____ Fragmento del documento

Enrique Molina se sometió a siete intervenciones quirúrgicas y perdió 25 kilos para interpretar al icono José Martí

Cuba principios de los noventa. De un lado, el régimen en el que, sin entrar en temas políticos, Fidel Castro decidió dar a la bailarina Alicia Alonso el triple del presupuesto que le pedía para su escuela de ballet. O el mismo que elevó a la categoría de “milagro comunista” a una vaca que produjo 24.000 litros de leche en 300 días. La llamaron Ubre Blanca, le dieron portadas a diario y hasta la intentaron clonar con los avances en genética de la medicina cubana. Luego se descubrió que en realidad todo era fruto de una grave enfermedad que propiciaba la sobreproducción de leche y que acabó con la vida del animal.

Del otro lado, estaba el ego de un actor, Enrique Molina, que en 1991 venía de interpretar en una ambiciosa teleserie, Relatos sobre Lenin, dedicada a ensalzar al líder comunista. Lilian Llerena, su directora, le tentó para dar un paso más: un monumental proyecto sobre el pensador e icono patriótico cubano José Martí consistente en 15 películas para televisión rodadas en 16 milímetros. Un proyecto para enorgullecer a un país entero.

La directora le lanzó el guante pero le pidió que adelgazara y que se sometiera a una operación de cirugía estética para parecerse más al icono nacional. Molina no se lo pensó dos veces: “Me decía: si yo logro, después de hacer Lenin, interpretar a Martí, ya me puedo jubilar tranquilo. Ya me puedo ir a casa tranquilo a cuidar de mis nietos”, asegura.

"Si yo logro, después de hacer Lenin, interpretar a Martí, ya me puedo jubilar tranquilo"

Cuando hablaron con el cirujano William Gil, el delirio creció, pues propuso un combinado de siete operaciones: dos de nariz, una separación de orejas, retrasar el nacimiento del pelo, abrirle más los ojos y, tras adelgazar 25 kilos, eliminar la piel sobrante. La artista francesa Orlan estaba haciendo algo parecido en el Centro Pompidou en esa época y eso era vanguardia pura. La creadora se sometió a varias intervenciones en directo a modo de performances durante la década de los años noventa.

________

• Qué hay que hacer:
**1.** Enumera todas las intervenciones que propuso el cirujano William Gil según el fragmento sobre Enrique Molina.
**2.** Traduce al inglés esta oración del fragmento sobre Enrique Molina: "La creadora se sometió a varias intervenciones en directo a modo de performances durante la década de los años noventa."
**3.** Según el fragmento sobre Enrique Molina, ¿cuántos litros de leche produjo la vaca Ubre Blanca y en cuántos días?
Los datos no tienen relación con el fragmento sobre Enrique Molina.

____ Entradas de datos

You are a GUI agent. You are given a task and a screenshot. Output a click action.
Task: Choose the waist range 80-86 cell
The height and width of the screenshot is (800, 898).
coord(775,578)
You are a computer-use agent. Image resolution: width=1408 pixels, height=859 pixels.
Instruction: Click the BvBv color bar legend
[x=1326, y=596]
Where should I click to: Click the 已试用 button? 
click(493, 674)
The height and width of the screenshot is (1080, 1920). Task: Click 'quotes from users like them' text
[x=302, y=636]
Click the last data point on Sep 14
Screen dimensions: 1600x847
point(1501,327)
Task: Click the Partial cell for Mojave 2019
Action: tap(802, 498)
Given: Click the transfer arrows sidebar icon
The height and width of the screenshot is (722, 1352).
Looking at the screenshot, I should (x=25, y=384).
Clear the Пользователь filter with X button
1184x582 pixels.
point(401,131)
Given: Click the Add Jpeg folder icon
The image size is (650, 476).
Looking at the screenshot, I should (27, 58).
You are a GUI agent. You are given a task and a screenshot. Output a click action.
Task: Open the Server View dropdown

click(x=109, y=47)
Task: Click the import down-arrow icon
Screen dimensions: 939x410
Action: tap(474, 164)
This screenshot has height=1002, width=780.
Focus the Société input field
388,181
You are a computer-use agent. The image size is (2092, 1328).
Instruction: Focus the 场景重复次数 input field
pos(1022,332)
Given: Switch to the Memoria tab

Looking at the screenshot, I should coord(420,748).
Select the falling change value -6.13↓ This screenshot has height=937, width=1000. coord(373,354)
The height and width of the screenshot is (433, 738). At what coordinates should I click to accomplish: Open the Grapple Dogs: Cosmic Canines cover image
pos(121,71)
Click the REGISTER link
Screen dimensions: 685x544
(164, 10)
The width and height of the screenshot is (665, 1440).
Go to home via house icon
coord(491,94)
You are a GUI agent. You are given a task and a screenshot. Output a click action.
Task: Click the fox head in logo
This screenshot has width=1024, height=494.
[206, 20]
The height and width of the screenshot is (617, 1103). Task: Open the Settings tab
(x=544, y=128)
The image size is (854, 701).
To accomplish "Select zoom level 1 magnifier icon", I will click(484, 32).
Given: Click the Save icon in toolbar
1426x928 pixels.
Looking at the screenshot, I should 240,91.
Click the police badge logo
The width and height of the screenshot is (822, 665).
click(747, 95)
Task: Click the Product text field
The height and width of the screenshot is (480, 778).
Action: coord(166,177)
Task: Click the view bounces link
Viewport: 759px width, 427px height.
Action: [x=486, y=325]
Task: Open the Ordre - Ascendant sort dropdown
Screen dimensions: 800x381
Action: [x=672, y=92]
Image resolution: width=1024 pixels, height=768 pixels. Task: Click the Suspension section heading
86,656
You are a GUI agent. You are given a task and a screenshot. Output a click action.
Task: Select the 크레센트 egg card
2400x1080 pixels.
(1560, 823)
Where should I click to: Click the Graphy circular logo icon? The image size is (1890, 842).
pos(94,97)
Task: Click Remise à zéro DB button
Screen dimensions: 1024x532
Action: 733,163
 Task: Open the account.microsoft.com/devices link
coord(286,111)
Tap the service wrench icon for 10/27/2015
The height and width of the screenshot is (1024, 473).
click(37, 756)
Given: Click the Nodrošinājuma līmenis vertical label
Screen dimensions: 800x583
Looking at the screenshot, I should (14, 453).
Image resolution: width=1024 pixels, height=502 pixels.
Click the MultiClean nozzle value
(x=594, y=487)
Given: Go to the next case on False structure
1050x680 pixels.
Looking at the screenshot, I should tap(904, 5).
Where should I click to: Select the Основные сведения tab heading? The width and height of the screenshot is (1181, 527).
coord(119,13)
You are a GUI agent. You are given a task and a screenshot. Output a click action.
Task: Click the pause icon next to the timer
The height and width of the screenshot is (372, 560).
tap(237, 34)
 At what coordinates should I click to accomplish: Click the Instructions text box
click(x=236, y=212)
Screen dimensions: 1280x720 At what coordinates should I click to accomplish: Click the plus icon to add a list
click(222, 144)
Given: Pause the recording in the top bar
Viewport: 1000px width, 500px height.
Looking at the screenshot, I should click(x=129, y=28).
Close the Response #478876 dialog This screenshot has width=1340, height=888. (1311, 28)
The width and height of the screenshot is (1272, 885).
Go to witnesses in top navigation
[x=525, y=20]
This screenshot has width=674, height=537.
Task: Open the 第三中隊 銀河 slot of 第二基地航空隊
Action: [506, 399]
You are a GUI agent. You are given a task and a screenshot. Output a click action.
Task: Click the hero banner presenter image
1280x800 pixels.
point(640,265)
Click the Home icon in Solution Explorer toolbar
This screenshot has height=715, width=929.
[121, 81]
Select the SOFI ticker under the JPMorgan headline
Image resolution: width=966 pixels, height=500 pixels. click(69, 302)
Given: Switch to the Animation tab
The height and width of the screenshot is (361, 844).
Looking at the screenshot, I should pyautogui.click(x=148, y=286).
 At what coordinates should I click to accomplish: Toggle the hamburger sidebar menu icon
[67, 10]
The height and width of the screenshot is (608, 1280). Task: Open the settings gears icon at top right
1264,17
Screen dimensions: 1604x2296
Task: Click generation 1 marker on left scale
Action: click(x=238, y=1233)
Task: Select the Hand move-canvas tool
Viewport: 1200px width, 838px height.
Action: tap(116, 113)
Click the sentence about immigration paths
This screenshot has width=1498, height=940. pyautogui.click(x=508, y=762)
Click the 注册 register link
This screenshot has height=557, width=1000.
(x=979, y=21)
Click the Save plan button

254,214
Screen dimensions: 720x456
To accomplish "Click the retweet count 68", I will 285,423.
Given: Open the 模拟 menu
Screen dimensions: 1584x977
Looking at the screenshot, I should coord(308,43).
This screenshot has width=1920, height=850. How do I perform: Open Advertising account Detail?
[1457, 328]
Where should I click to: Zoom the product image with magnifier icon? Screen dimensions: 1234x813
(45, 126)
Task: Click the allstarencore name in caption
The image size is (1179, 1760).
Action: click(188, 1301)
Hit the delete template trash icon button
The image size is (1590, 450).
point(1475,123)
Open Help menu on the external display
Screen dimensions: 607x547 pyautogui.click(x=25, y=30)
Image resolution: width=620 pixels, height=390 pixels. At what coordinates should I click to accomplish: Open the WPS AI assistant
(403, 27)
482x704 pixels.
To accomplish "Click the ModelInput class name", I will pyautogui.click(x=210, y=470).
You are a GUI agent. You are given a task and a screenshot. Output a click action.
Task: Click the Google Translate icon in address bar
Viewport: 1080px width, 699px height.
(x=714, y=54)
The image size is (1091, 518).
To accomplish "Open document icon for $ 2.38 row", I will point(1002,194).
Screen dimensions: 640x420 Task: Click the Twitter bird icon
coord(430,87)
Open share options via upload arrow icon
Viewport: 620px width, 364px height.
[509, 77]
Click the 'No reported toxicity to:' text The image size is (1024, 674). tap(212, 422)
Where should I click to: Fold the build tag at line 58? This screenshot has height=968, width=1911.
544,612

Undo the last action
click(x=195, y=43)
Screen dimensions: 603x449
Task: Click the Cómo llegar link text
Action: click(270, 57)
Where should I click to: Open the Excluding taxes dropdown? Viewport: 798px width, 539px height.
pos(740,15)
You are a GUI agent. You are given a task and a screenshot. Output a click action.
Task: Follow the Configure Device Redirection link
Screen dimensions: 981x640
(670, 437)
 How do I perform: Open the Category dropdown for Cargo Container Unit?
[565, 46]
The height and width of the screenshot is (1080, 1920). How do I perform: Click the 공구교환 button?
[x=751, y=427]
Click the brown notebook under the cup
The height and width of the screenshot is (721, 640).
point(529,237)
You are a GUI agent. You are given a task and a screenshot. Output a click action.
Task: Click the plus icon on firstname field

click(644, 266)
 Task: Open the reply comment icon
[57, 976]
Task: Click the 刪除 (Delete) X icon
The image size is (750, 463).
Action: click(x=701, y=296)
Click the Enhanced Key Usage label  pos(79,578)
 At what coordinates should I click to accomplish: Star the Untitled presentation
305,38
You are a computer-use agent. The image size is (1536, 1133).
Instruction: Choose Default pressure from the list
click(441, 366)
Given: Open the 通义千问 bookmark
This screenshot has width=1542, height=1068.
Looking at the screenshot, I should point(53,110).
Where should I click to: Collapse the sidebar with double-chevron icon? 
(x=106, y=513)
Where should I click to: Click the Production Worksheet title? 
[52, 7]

________

• Respuestas por tarea:
**1.**
- Dos operaciones de nariz
- Una separación de orejas
- Retrasar el nacimiento del pelo
- Abrirle más los ojos
- Eliminar la piel sobrante tras adelgazar 25 kilos

**2.** The artist underwent several live surgeries as performances during the 1990s.

**3.** Produjo 24.000 litros de leche en 300 días.